Even though pets can’t say, “It’s my arthritis acting up!” they can send verbal cues that all is not well. Pets may show signs up pain by moaning, growling, yelping, or crying out. Sometimes, these audible cues will occur often such as when your dog lays down, he might groan, or your cat might growl every time she jumps off the bed.

Pets Show Pain with Grooming Habits

Other times, pets will yelp or cry out (or lash out) in pain when a sore spot is touched either by you or someone else or themselves while they’re grooming. If you notice your cat or dog lick a spot excessively and yelp as if they startle themselves, you can presume they have a pain spot. Don’t assume that it’s all internal, though, as sometimes pets will overly-groom a spot that is hurting internally.

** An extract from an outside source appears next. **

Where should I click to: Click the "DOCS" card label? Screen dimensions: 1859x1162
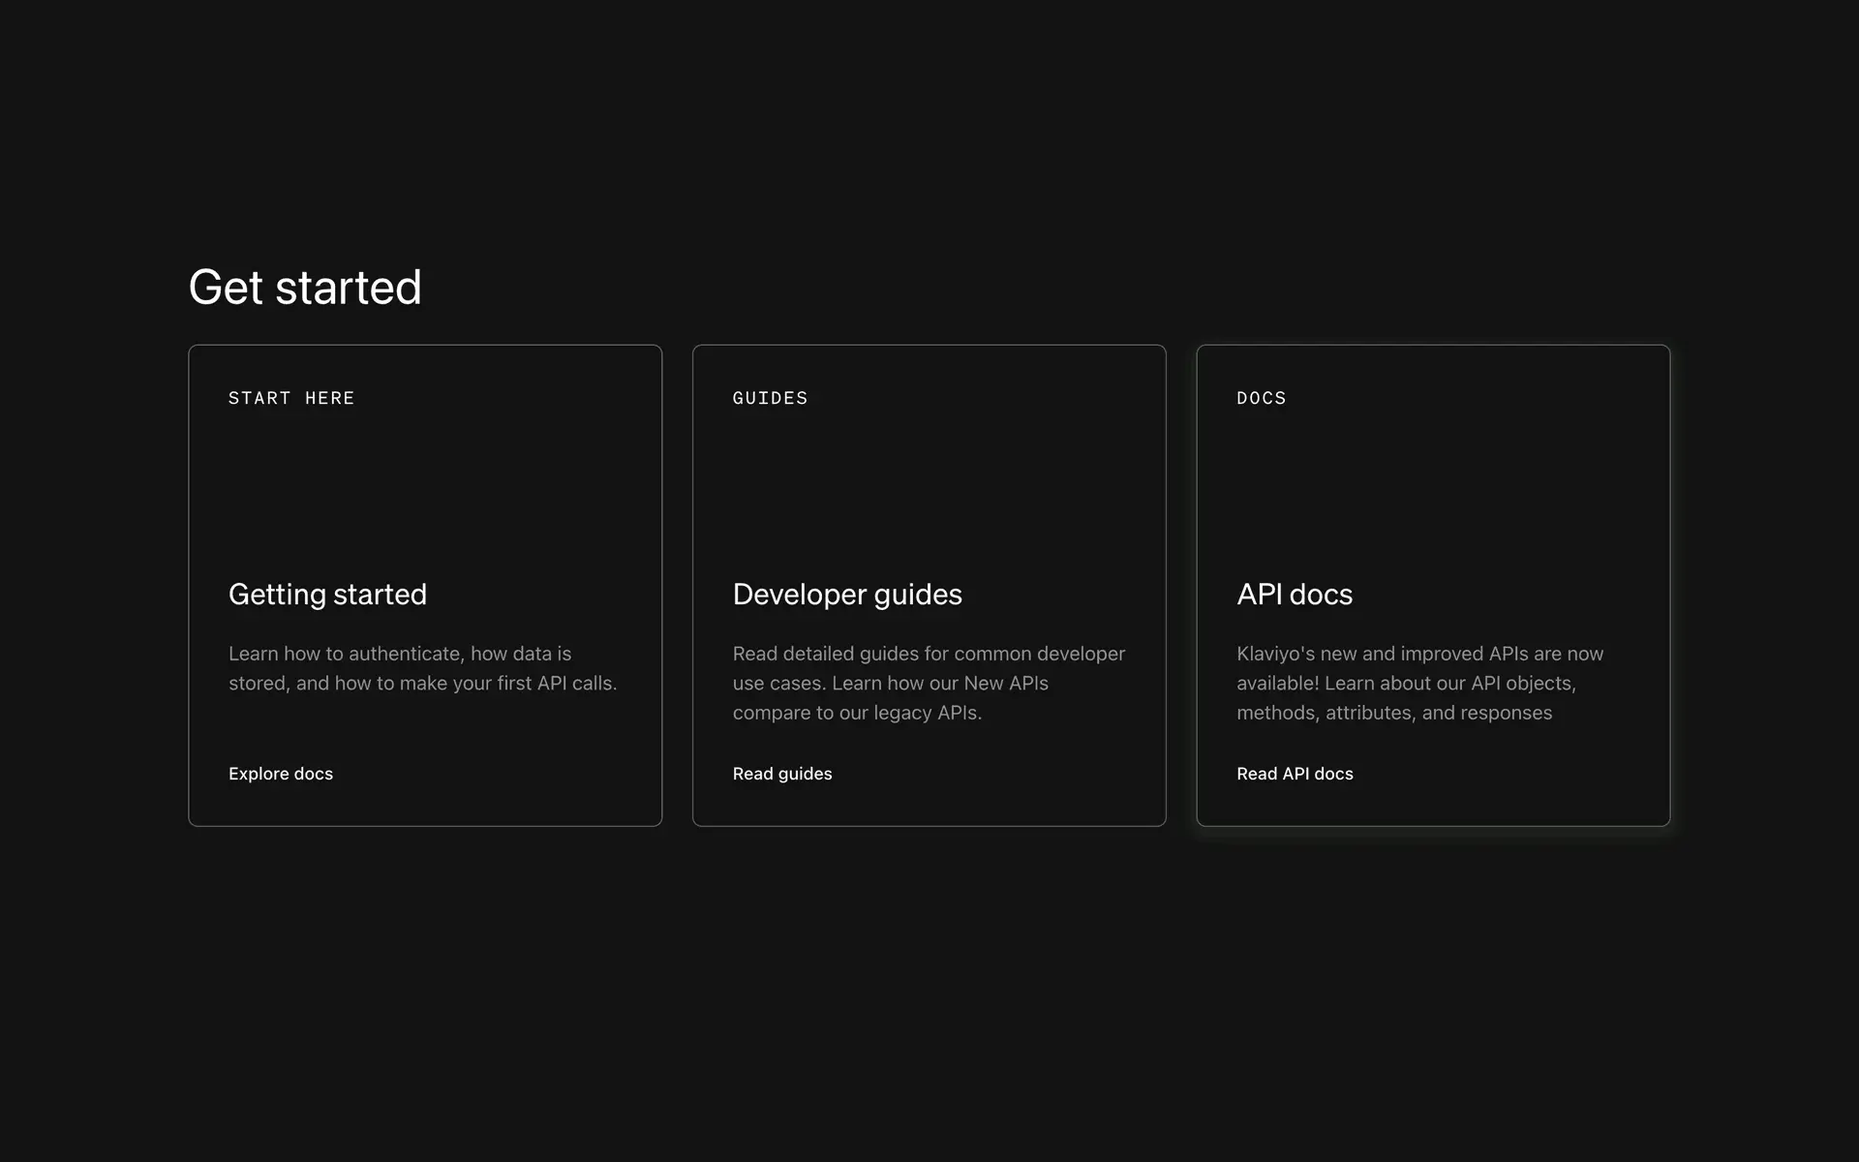(1261, 398)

Pets Show Pain with Their Bodies

Your pet’s outward presentation in terms of changes to their bodies as well as how they position them could indicate both internal and external issues. For example, swelling is never to be ignored because it could be an abscess, infection, tumor, etc.

To compensate for internal as well as external pains, pets will often assume different postures, laying in a different position or sitting or walking differently to avoid triggering a pain area. Again, you can recognize pain in your pet by noticing differences to their usual body language.

Pets Show Pain by Being Less Active

Pets that are in pain will tell you by being less active. They won’t want to play, go for walks, run around, exercise, or do any of the usual fun things that keep them otherwise fit and healthy. If your pet flees from the leash or demonstrates one of the other signs of pain (such as growling or yipping) when you try to motivate them to play, they need to see a veterinarian because it’s likely they’re in pain.

Pets Show Pain by Hiding

Hiding is another indication that pets are in pain. They might try to escape to their pet bed, under your bed, a corner, etc. while they’re hurting. If hiding is atypical for your pet, then it could be a sign your pet is in pain.

Pets Show Pain Through Changes in Biological Functions and Neurological Control

Lastly, pets show change through biological functions and neurological control. Specifically, if you notice these following signs, your pet may be in pain:

  • Panting
  • Rapid breathing
  • Rapid heartbeat
  • Shaking
  • Tremoring

The pain in the case of shakes and tremors could be caused by life-threatening issues such as pancreatitis, kidney disease, or poisoning. While older pets may shake due to aging, it’s worth noting that if shaking isn’t normal or if your pet hasn’t just been exposed to extreme cold, then shaking, should be taken as a serious emergency.

The most important thing is when you recognize pain in your pets is to not try to conduct an armchair diagnosis. Instead, take your pet to the vet where they can find and fix your pet’s pain.

And of course, preventative care can have an impact on reducing any impending pain your pet might experience. For example, feeding a diet to help with your dog’s joint health can be a great way to mitigate pain for active or senior dogs.

Keeping pets well and pain free is just a much a priority here at Wellness Pet Food as it is for you. We show our commitment to keeping your pet pain free by creating healthy, tasty pet food recipes perfect for pets in all stages of life.